§ ABOUT THIS EXERCISE
Once you find the line with "Where should I" in the listing below, please repeat it and every later line exactly, through the last one, without pictures.

§ RECORDS SHOWN
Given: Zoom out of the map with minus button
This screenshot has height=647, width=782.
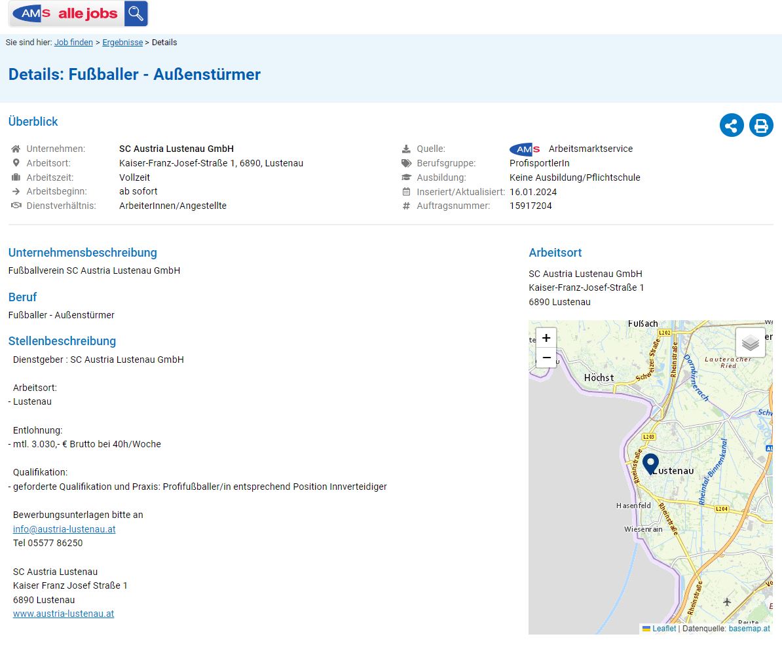Looking at the screenshot, I should (x=546, y=358).
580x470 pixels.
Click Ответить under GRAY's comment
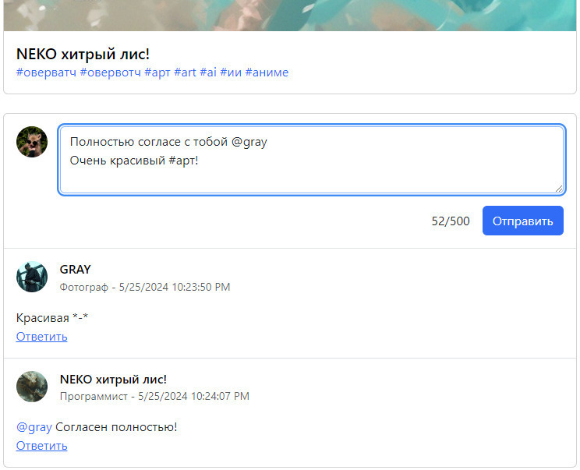tap(41, 337)
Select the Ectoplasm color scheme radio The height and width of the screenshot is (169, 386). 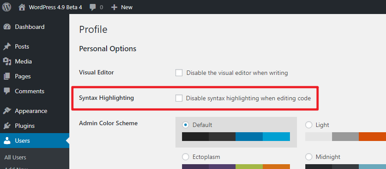coord(186,157)
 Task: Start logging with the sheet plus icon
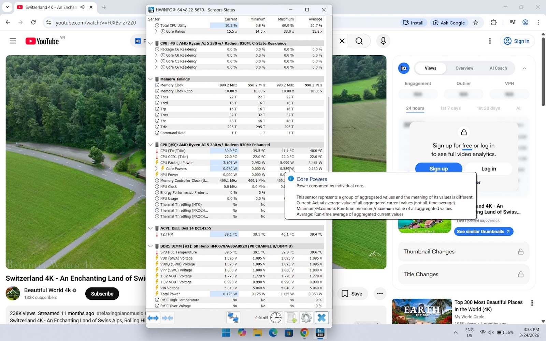[291, 318]
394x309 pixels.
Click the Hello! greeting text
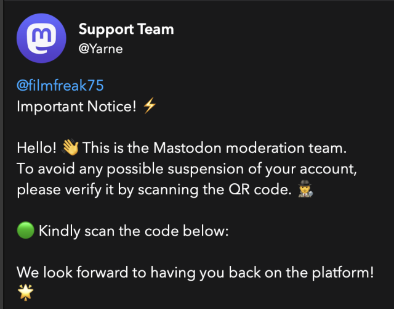tap(37, 147)
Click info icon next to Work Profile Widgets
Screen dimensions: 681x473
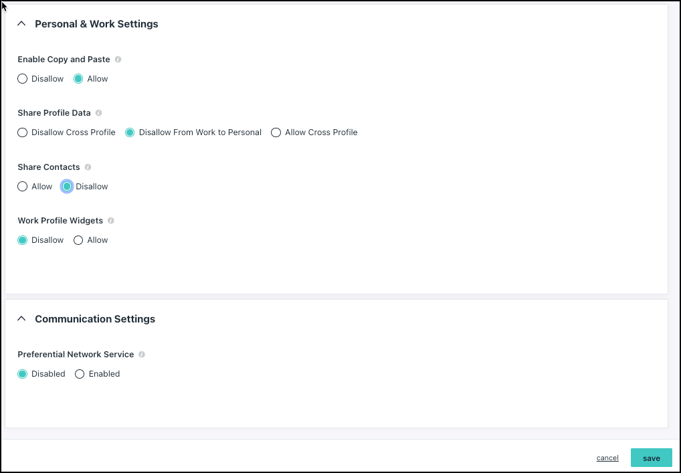111,221
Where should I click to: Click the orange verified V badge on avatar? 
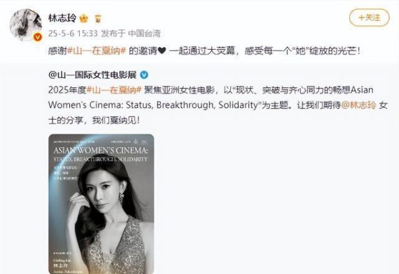pyautogui.click(x=38, y=37)
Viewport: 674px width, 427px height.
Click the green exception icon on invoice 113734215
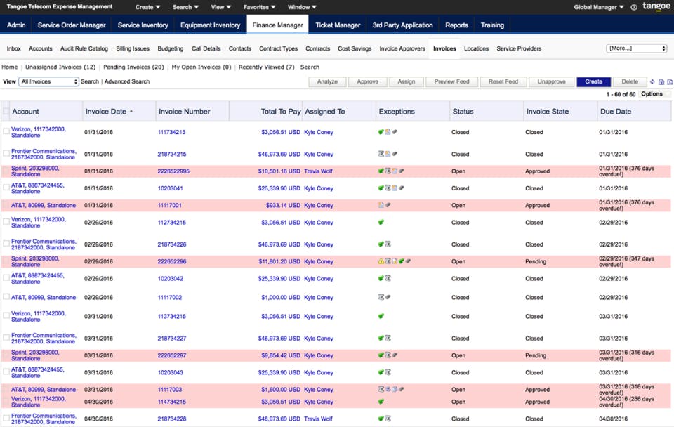click(x=381, y=317)
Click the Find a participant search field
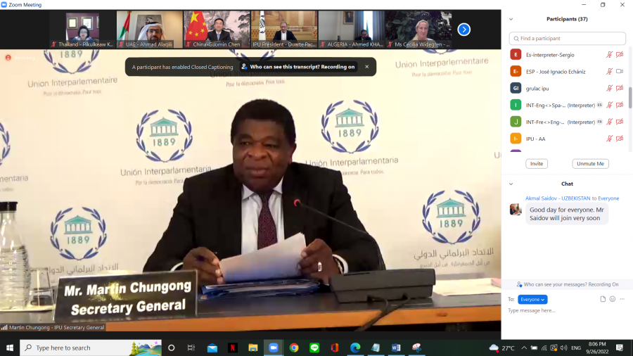This screenshot has width=633, height=356. point(567,38)
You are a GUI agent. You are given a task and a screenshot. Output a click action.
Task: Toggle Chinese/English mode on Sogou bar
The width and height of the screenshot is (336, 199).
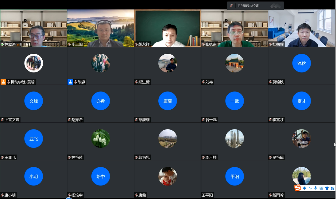[304, 188]
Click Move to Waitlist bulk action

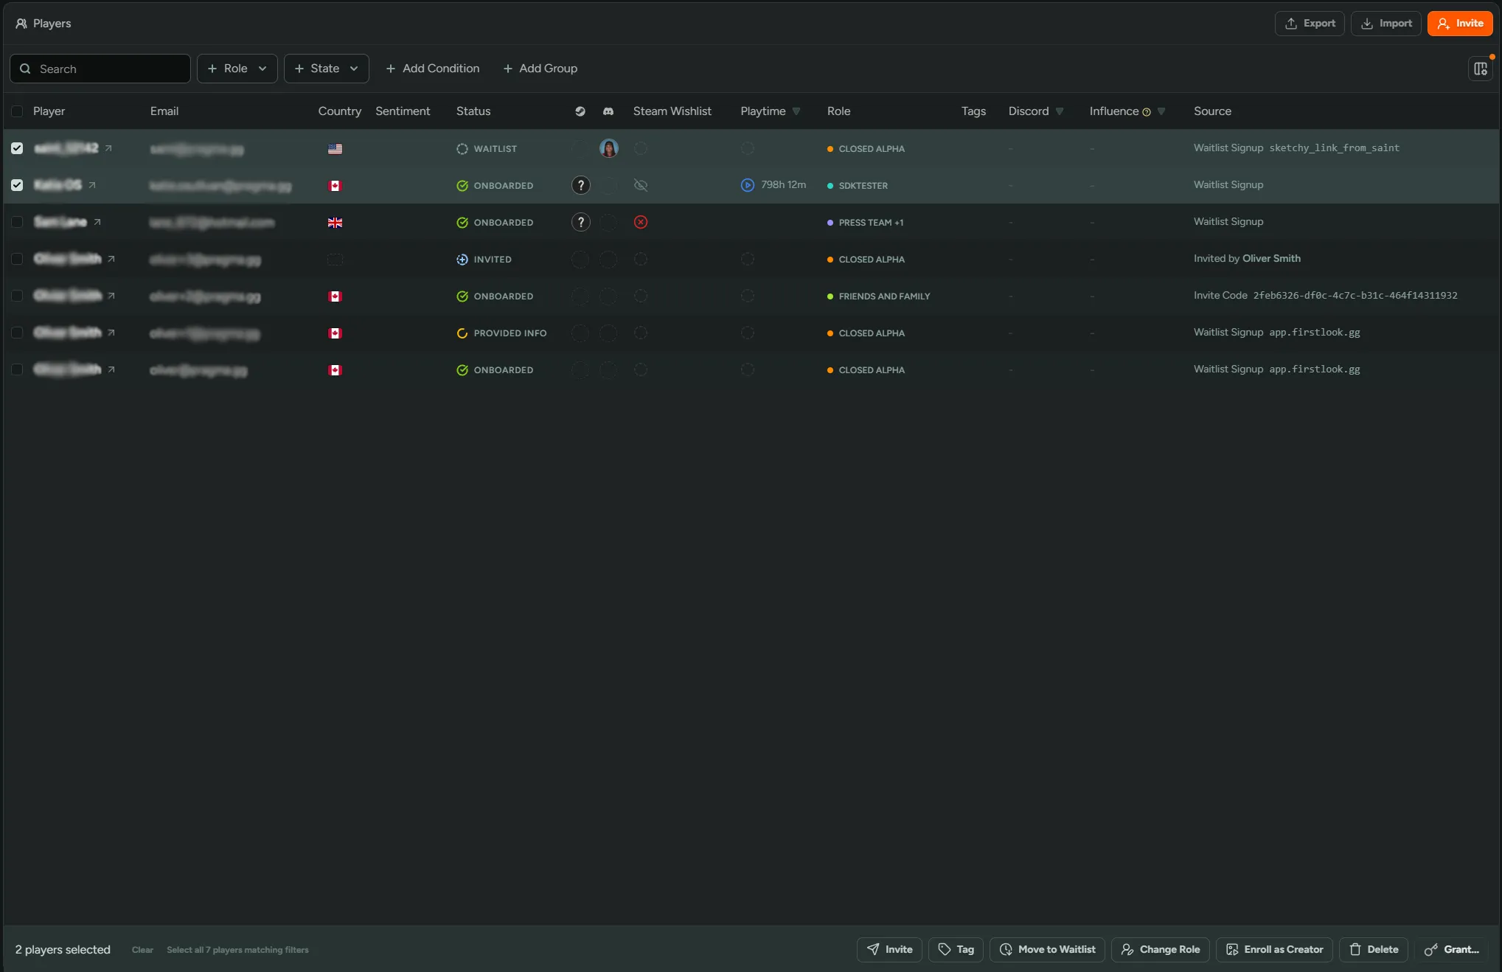pos(1047,949)
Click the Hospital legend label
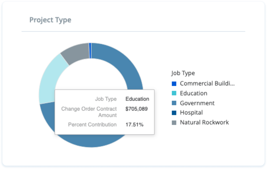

§ WRITTEN ANSWER
Where should I click to: Click the orange verified V badge on avatar? 
pyautogui.click(x=38, y=37)
Viewport: 674px width, 427px height.
Click the green exception icon on invoice 113734215
click(x=381, y=317)
Click the Find a participant search field
This screenshot has width=633, height=356. point(567,38)
You are a GUI agent. You are given a task and a screenshot. Output a click action.
Task: Toggle Chinese/English mode on Sogou bar
The width and height of the screenshot is (336, 199).
[304, 188]
Click Move to Waitlist bulk action

pos(1047,949)
Click the Hospital legend label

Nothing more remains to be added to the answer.